Mathews employs a novel deep-learning technique that uses artificial neural networks to build representations of the equations governing the reduced fluid theory. With this framework, he demonstrates a way to compute the turbulent electric field from an electron pressure fluctuation in the plasma consistent with the reduced fluid theory. Models commonly used to relate the electric field to pressure break down when applied to turbulent plasmas, but this one is robust even too noisy pressure measurements.

Then, Mathews further investigates this connection, contrasting it against higher-fidelity turbulence simulations. This first-of-its-kind comparison of turbulence across models has previously been difficult — if not impossible — to evaluate precisely. Mathews finds that in plasmas relevant to existing fusion devices, the reduced fluid model's predicted turbulent fields are consistent with high-fidelity calculations. In this sense, the reduced turbulence theory works. But to fully validate it, “one should check every connection between every variable,” says Mathews.

Mathews’ advisor, Principal Research Scientist Jerry Hughes, notes that plasma turbulence is notoriously difficult to simulate, more so than the familiar turbulence seen in air and water. “This work shows that, under the right set of conditions, physics-informed machine-learning techniques can paint a very full picture of the rapidly fluctuating edge plasma, beginning from a limited set of observations. I’m excited to see how we can apply this to new experiments, in which we essentially never observe every quantity we want.”

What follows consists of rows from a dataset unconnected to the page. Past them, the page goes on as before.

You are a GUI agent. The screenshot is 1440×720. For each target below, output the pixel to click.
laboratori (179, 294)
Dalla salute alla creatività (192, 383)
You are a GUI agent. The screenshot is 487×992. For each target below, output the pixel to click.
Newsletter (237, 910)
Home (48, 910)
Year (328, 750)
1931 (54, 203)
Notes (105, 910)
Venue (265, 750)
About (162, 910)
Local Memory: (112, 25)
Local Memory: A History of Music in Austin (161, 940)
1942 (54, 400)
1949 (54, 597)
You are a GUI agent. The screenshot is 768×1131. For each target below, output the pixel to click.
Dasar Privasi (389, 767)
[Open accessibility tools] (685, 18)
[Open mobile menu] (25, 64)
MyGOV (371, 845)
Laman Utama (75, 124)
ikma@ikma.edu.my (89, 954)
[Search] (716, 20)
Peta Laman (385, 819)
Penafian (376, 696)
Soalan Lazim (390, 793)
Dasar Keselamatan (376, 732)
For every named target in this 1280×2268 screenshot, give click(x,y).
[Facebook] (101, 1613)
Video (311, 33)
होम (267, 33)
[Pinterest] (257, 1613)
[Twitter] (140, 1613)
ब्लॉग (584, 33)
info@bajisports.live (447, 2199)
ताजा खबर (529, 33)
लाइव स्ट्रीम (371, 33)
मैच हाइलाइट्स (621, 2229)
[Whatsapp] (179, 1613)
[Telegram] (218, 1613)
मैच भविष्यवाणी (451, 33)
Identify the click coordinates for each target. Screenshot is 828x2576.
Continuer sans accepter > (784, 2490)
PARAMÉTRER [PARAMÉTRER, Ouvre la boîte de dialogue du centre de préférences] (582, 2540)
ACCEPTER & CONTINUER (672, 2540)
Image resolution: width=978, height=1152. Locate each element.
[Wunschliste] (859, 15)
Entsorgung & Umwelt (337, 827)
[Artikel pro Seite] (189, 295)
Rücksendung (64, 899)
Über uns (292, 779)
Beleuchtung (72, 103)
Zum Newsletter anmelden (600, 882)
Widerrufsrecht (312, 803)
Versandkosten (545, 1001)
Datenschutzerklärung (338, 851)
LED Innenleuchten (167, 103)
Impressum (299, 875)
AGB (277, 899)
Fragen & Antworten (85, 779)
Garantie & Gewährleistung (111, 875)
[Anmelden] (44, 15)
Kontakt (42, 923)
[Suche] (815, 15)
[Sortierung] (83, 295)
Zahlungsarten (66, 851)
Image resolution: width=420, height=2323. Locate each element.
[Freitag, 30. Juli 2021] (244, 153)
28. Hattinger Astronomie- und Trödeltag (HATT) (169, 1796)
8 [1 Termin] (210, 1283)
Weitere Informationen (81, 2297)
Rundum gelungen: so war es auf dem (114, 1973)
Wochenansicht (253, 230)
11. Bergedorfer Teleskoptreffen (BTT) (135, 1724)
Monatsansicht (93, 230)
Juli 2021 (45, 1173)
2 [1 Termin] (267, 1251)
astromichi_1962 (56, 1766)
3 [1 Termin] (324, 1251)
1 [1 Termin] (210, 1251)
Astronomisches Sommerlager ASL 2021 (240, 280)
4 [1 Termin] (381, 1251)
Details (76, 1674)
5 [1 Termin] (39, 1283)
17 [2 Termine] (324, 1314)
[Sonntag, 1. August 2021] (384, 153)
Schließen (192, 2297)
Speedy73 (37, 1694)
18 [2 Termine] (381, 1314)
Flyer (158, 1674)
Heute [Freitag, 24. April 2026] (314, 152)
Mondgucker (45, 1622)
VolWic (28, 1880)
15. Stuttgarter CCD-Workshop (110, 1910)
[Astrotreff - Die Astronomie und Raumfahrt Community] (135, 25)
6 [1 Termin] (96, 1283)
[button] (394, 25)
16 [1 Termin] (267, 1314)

These physics-informed deep-learning methods pave new ways in testing old theories and expanding what can be observed from new experiments. David Hatch, a research scientist at the Institute for Fusion Studies at the University of Texas at Austin, believes these applications are the start of a promising new technique.

“Abhi’s work is a major achievement with the potential for broad application,” he says. “For example, given limited diagnostic measurements of a specific plasma quantity, physics-informed machine learning could infer additional plasma quantities in a nearby domain, thereby augmenting the information provided by a given diagnostic. The technique also opens new strategies for model validation.”

Mathews sees exciting research ahead.

“Translating these techniques into fusion experiments for real edge plasmas is one goal we have insight into, and work is currently underway,” he says. “But this is just the beginning.”